Copeman and Ackerman stated that the fat hernias were painful because they were distended by EDEMA. But other authors like Sicard said that the fat has an INFLAMMATORY reaction. Dal Lago found several results from simple lipomas in the histological studies, from signs of esteatonecrosis to ‘granulomas lipofágicos’.
Herz thought that an acute trauma or a febrile illness with prolonged bed staying could be precipitating causes of the formation of the fat hernias through the fascia. Copeman also related this syndrome to endocrine dysfunction in the menopause phase.
KANAN studied 160 patients with palpated lumbosacral hernias
They studied 160 patients (150 female and 10 male). Between 18 and 77 years.
The patients complained from LOCALIZED LUMBAR PAIN, unilateral or bilateral. Sometimes with a sharp character that forced the patient to lie in bed.
The pain radiation could be to several regions: abdomen, genital region, coccygeal, hip, neck or leg.
The pain could wake them up turning in bed, sitting or walking.

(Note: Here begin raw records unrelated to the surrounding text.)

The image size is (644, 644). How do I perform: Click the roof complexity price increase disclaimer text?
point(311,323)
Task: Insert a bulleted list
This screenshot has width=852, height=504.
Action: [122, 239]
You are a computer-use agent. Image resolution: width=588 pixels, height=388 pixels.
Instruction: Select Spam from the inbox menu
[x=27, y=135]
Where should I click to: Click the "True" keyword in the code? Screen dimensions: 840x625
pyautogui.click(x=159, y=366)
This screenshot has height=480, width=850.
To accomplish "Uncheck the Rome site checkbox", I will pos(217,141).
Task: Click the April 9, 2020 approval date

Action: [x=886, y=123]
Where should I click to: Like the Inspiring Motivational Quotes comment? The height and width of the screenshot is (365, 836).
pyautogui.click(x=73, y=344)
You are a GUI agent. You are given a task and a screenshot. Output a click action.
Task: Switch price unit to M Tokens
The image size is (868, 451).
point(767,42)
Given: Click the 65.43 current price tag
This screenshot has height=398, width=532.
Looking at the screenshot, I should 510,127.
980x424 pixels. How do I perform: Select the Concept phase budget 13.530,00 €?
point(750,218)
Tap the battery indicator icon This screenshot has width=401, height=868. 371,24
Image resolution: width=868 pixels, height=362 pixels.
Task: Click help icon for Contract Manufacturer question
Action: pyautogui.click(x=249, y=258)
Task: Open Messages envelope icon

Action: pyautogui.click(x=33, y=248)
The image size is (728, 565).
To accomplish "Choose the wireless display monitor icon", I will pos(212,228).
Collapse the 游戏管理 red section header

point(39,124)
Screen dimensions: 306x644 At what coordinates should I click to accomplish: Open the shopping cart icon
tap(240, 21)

Although some got relief from walking.
-The back movements seemed limited by the ANTIALGIC CONTRACTURE from the back muscles.
-When exploring these patients, the presence of a “GLOBULAR or OVOID” tumor, of variable size, sometimes LOBULATED could be FOUND in the lumbosacral zone.
-When pressing these tumors, the patients experienced the same pain and radiation that the patients experienced with certain movements.
-The tumors could be palpated in both sides, but usually JUST ONE SIDE was painful.
-They could be associated to other pains like in the cervical region.
The patients with lumbosacral hernias could present diverse radiological findings:
-The radiological examination showed diverse findings: Espondiloartrosis 68, Cervicoartrosis 29, Sacroilitis 40, Escoliosis 29, Sacralitation 8, Lumbarization 12, ‘Spina bifida’ 8, Osteoporosis 17, Sacroiliac ankylosis 2, Apophyseal asymmetry 119.
-43 were menopausal and 26 had dysmenorrhea.
-11/43 had undergone histerectomy and oophorectomy.
Confirmation of diagnosis
LOCAL ANESTHETIC INFILTRATION with NOVOCAINE 1% that relieved the pain immediately CONFIRMED the diagnosis.
It is important to make the differential diagnosis with ailments of vertebral origin, tumors, miofascitis and fibrositis from lumbosacral region.
MANAGEMENT OF THE CASES, mainly by local infiltration
The majority of patients followed a conservative treatment just with local anesthetic infiltration. In the majority of cases, THREE TIMES was enough for a great relief.
Some menopausal women underwent endocrine treatment and physiotherapy.
7 patients underwent surgery
Surgery technique: The tumor was dealt with an incision in the sacroiliac region oblique or over the midline. If the lipoma was big, it was important to leave a drainage for 48 hours to avoid hematoma.
The results were very good in 6 cases, with complete recovery after 1-2 weeks.
In one case, the pain came back after 2 weeks with a patient in FULL MENOPAUSAL and neurotic profile.
ALL the excised tumors were LIPOMAS.
They had ‘trabeculas de tejido fibroso’ with DILATED VESSELS filled with red blood cells. In one case there were granulomas.
The fatty hernias from the sacral fascia or the episacroiliac lipomas are responsible for sacrolumbar pain with or without radiation. Their symptomatology resembles the pain of vertebral origin. The management with LOCAL ANESTHETIC gives an immediate relief that sometimes is enough, other times surgical excision is necessary.
Published in June 2018 by Marta Cañis Parera
- KANAN EJ. [Hernias of the sacral fascia]. Dia Med. 1959 Aug;31(Spec No):32-4. Spanish. PubMed PMID: 14404267.
- Copeman, 194Copeman WSC. Fibro-fatty Tissue and its Relation to “Rheumatic” Syndromes. British Medical Journal. 1949;2(4620):191-197.
- Herz, 194R HERZ. HERNIATION OF FASCIAL FAT AS A CAUSE OF LOW BACK PAINWITH RELIEF BY SURGERY IN SIX CASES. JAMA. 1945;128(13):921–925. doi:10.1001/jama.1945.02860300011003
- HITTNER VJ. Episacroiliac lipomas. Am J Surg. 1949 Sep;78(3):382. PubMed PMID: 18139061.
- HUCHERSON DC, GANDY JR. Herniation of fascial fat; a cause of low back pain. Am J Surg. 1948 Nov;76(5):605-9. PubMed PMID: 18891320.
- SICARD A, LORD G. [Episacroiliac lipomas and lumbo-sciatica]. Presse Med. 1952 Jul 26;60(50):1073-4. Undetermined Language. PubMed PMID: 13026891.